## Teks Bacaan
Melampaui Pendapatan
Perspektif ini dapat dilihat sebagai soft reminder bagi para pemangku kebijakan publik agar tidak terlalu terfokus pada pendapatan (ekonomi) dan mengabaikan komponen kunci pembangunan manusia. Argumennya kira-kira begini. Disparitas variabel non-ekonomi dapat menjelaskan atau melatarbelakangi terjadinya atau meluasnya disparitas pendapatan. Argumen lain, antara variabel ekonomi dan variabel non-ekonomi terdapat hubungan saling-pengaruh: di satu sisi, dibandingkan anak dari keluarga berada, anak dari keluarga miskin berpeluang lebih kecil memperoleh pendidikan tinggi dan pekerjaan layak; di sisi lain, karena pendidikan rendah, anak dari keluarga miskin berpeluang lebih kecil untuk memperoleh pekerjaan dan pendapatan yang layak.
Perspektif ini juga pengingat bahwa tujuan akhir pembangunan adalah manusia. Ini tidak berarti pembangunan ekonomi tidak penting; sebaliknya, justru pembangunan ekonomi merupakan sarana utama (principal means) bagi pembangunan ekonomi (HDR 2000).
Melampaui rata-rata
Yang ini pengingat bagi para akademisi mengenai keterbatasan analisis mereka karena terlalu menyederhanakan persoalan ketika berdebat mengenai ketimpangan, terlalu bergantung pada ukuran ringkasan ketimpangan, serta terlalu mengandalkan data yang tidak lengkap yang memberikan gambaran parsial dan bahkan terkadang menyesatkan. Dalam kaitannya dengan ketimpangan, generasi pengukuran baru, bahkan “revolusi metrik” diperlukan:
… assessing inequalities in human development demands a revolution in metrics. Good policies start with good measurement, and a new generation of inequalities requires a new generation of measurement. Clearer concepts tied to the challenges of current times, broader combinations of data sources, sharper analytical tools—all are needed.
Melampaui Hari Ini
Yang ini pengingat semua pihak agar tidak terlalu fokus pada persoalan “di sini” dan “hari ini” dan melupakan masa depan:
Much analysis focuses on the past or on the here and now. But a changing world requires considering what will shape inequality in the future. Existing—and new—forms of inequality will interact with major social, economic and environmental forces to determine the lives of today’s young people and their children.

## Tugas yang Diberikan 1
Menurut bacaan, mengapa menilai ketimpangan dalam pembangunan manusia menuntut generasi pengukuran baru? Jelaskan dalam satu hingga tiga kalimat.
## Tugas yang Diberikan 2
Salin persis bagian bacaan yang dimulai dengan "Melampaui Hari Ini" dan berlanjut sampai "and their children.".

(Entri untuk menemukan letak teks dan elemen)
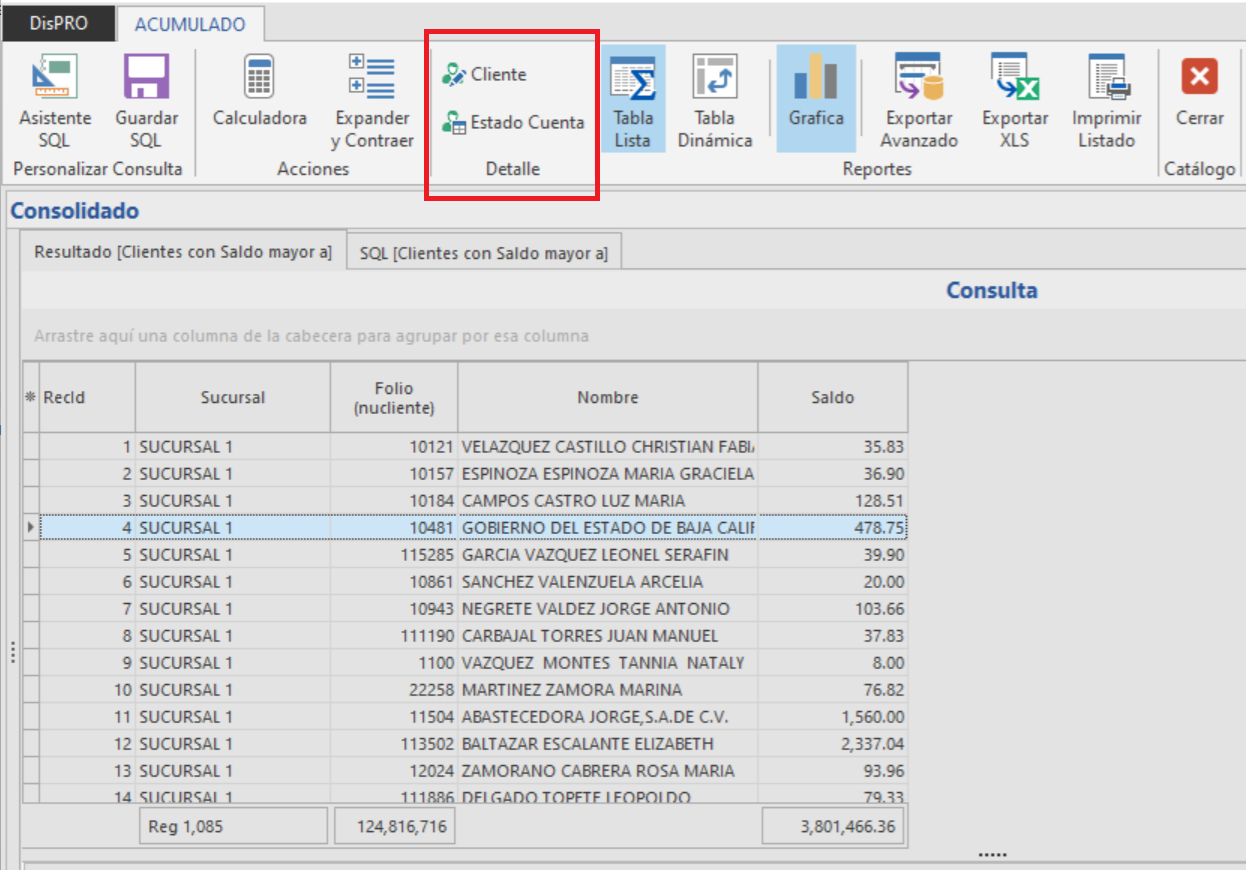The image size is (1246, 870).
Task: Print using Imprimir Listado
Action: pyautogui.click(x=1106, y=100)
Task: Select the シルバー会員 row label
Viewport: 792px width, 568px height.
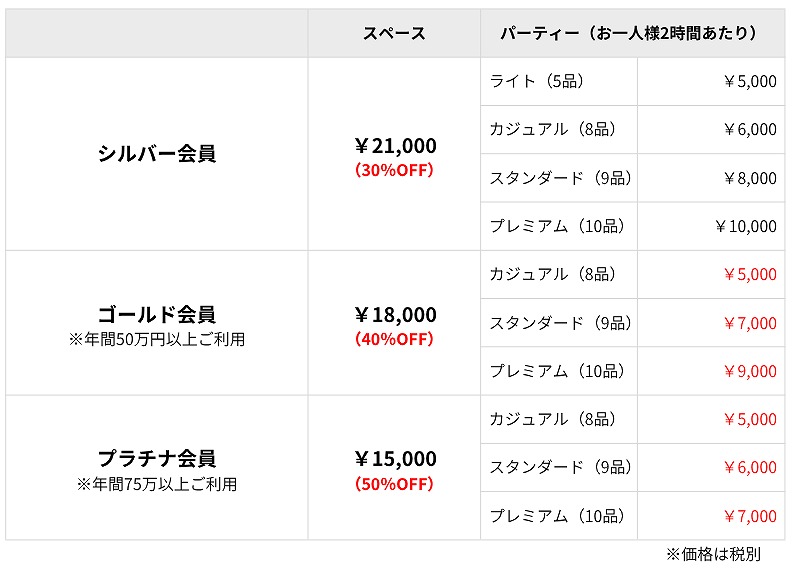Action: coord(157,153)
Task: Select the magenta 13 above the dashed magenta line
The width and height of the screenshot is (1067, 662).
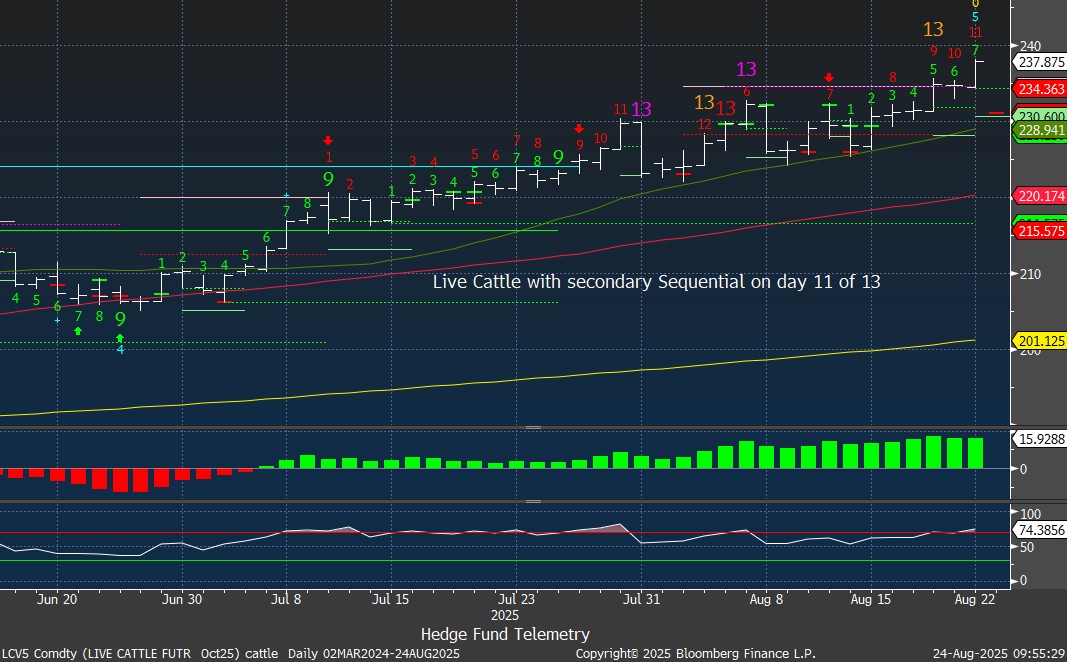Action: point(746,69)
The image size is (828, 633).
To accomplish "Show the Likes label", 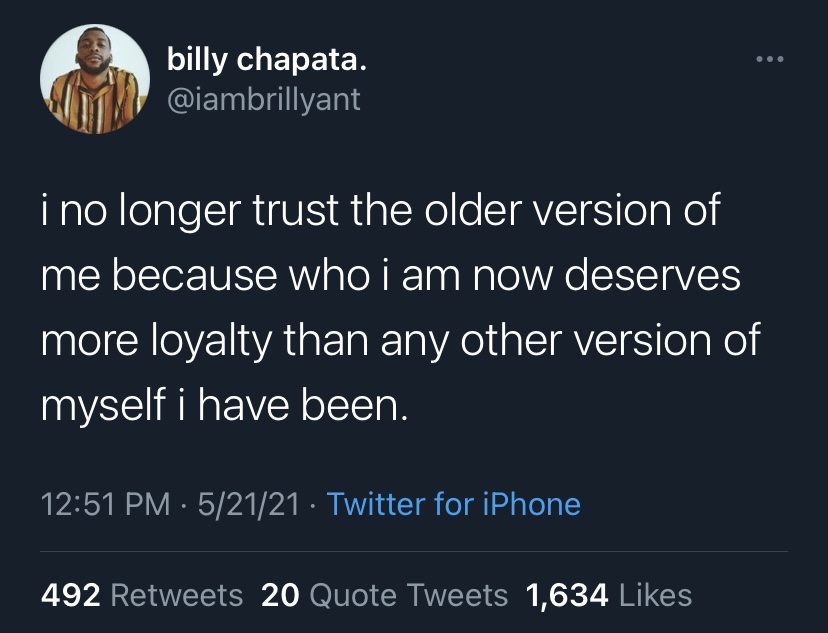I will point(655,595).
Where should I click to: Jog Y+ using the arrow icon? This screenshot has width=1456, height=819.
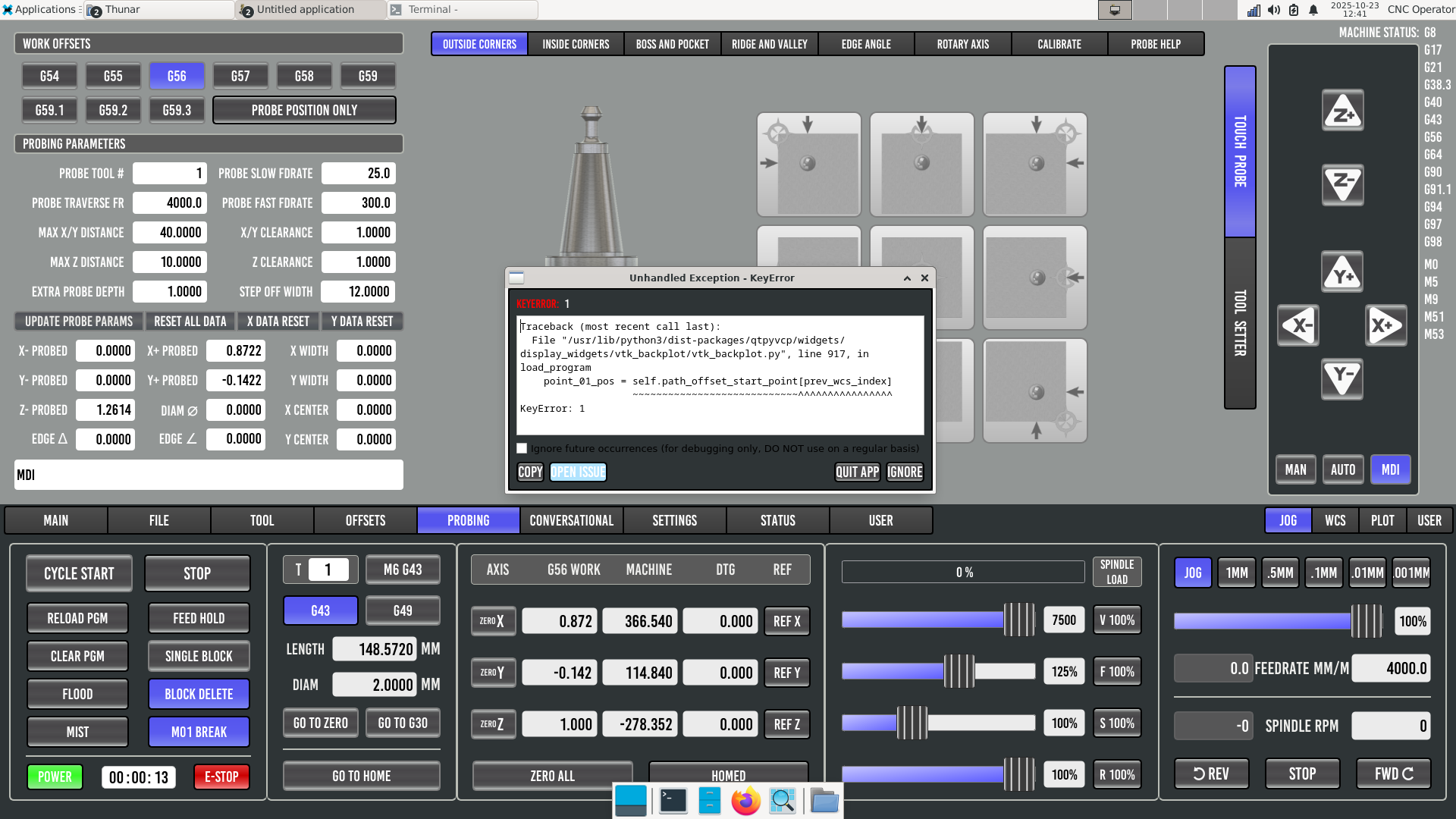click(x=1342, y=272)
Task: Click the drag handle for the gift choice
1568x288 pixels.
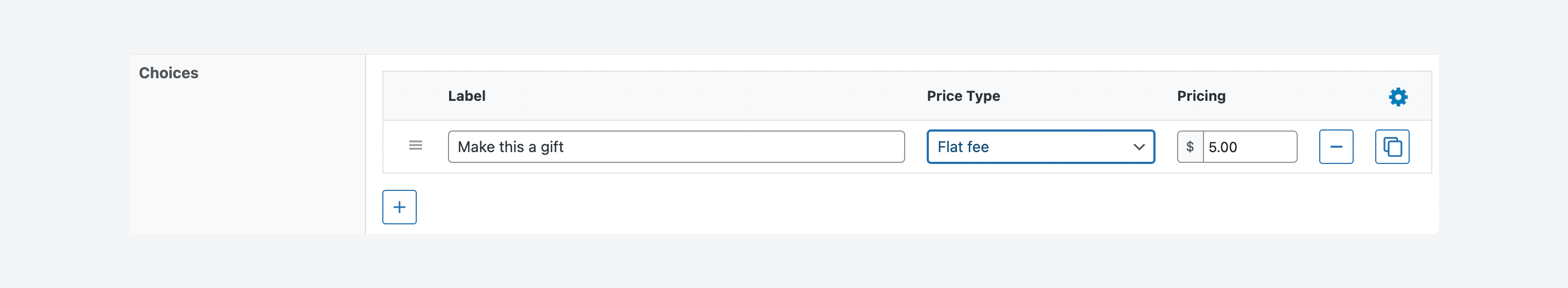Action: pyautogui.click(x=415, y=145)
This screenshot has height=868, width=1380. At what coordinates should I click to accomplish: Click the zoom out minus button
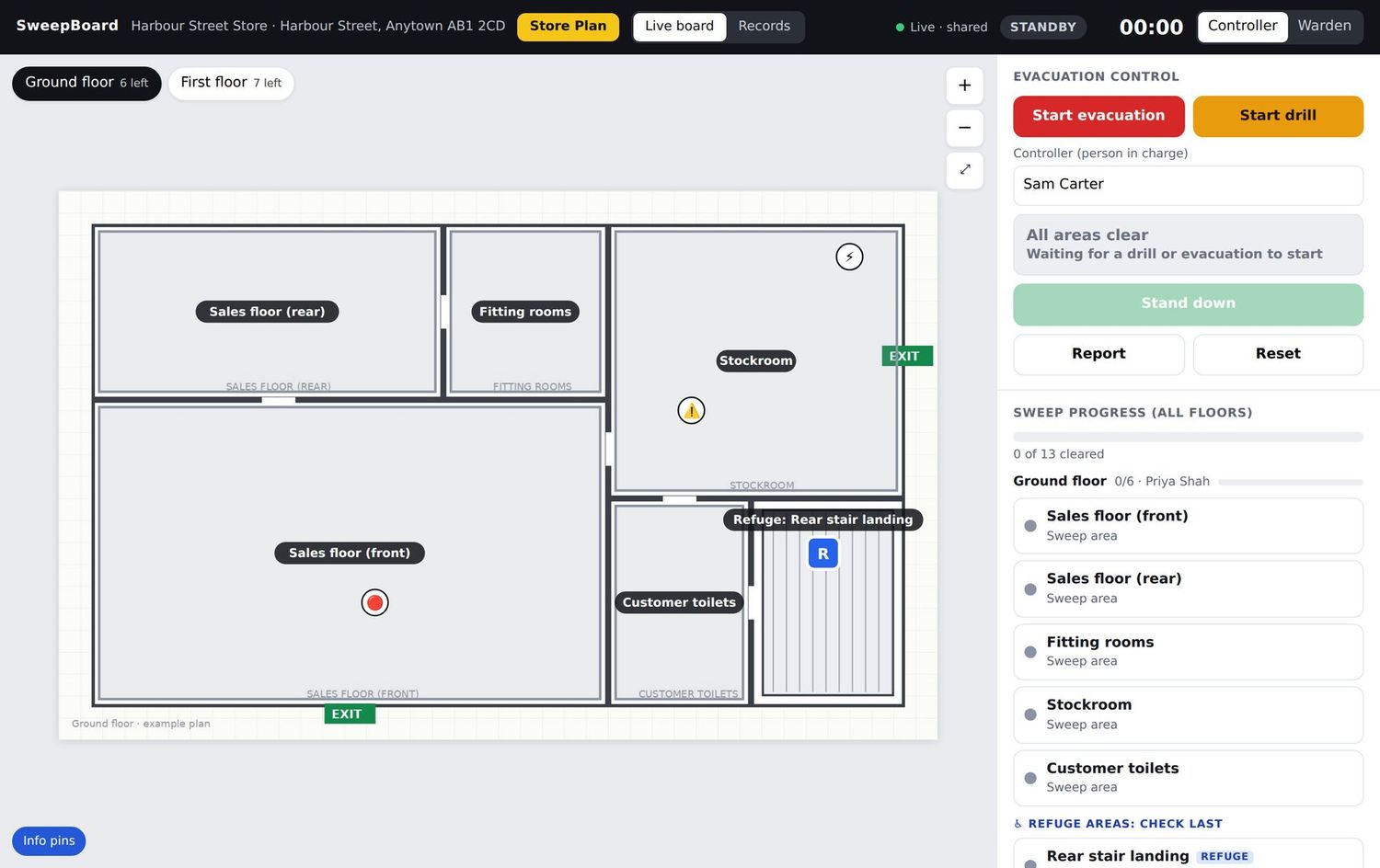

## Jawaban Benar 1
Kebijakan yang baik berawal dari pengukuran yang baik, dan generasi ketimpangan yang baru menuntut generasi pengukuran yang baru pula. Para akademisi juga dinilai terlalu menyederhanakan persoalan, terlalu bergantung pada ukuran ringkasan ketimpangan, dan terlalu mengandalkan data tidak lengkap yang memberi gambaran parsial, bahkan terkadang menyesatkan.

## Jawaban Benar 2
Melampaui Hari Ini
Yang ini pengingat semua pihak agar tidak terlalu fokus pada persoalan “di sini” dan “hari ini” dan melupakan masa depan:
Much analysis focuses on the past or on the here and now. But a changing world requires considering what will shape inequality in the future. Existing—and new—forms of inequality will interact with major social, economic and environmental forces to determine the lives of today’s young people and their children.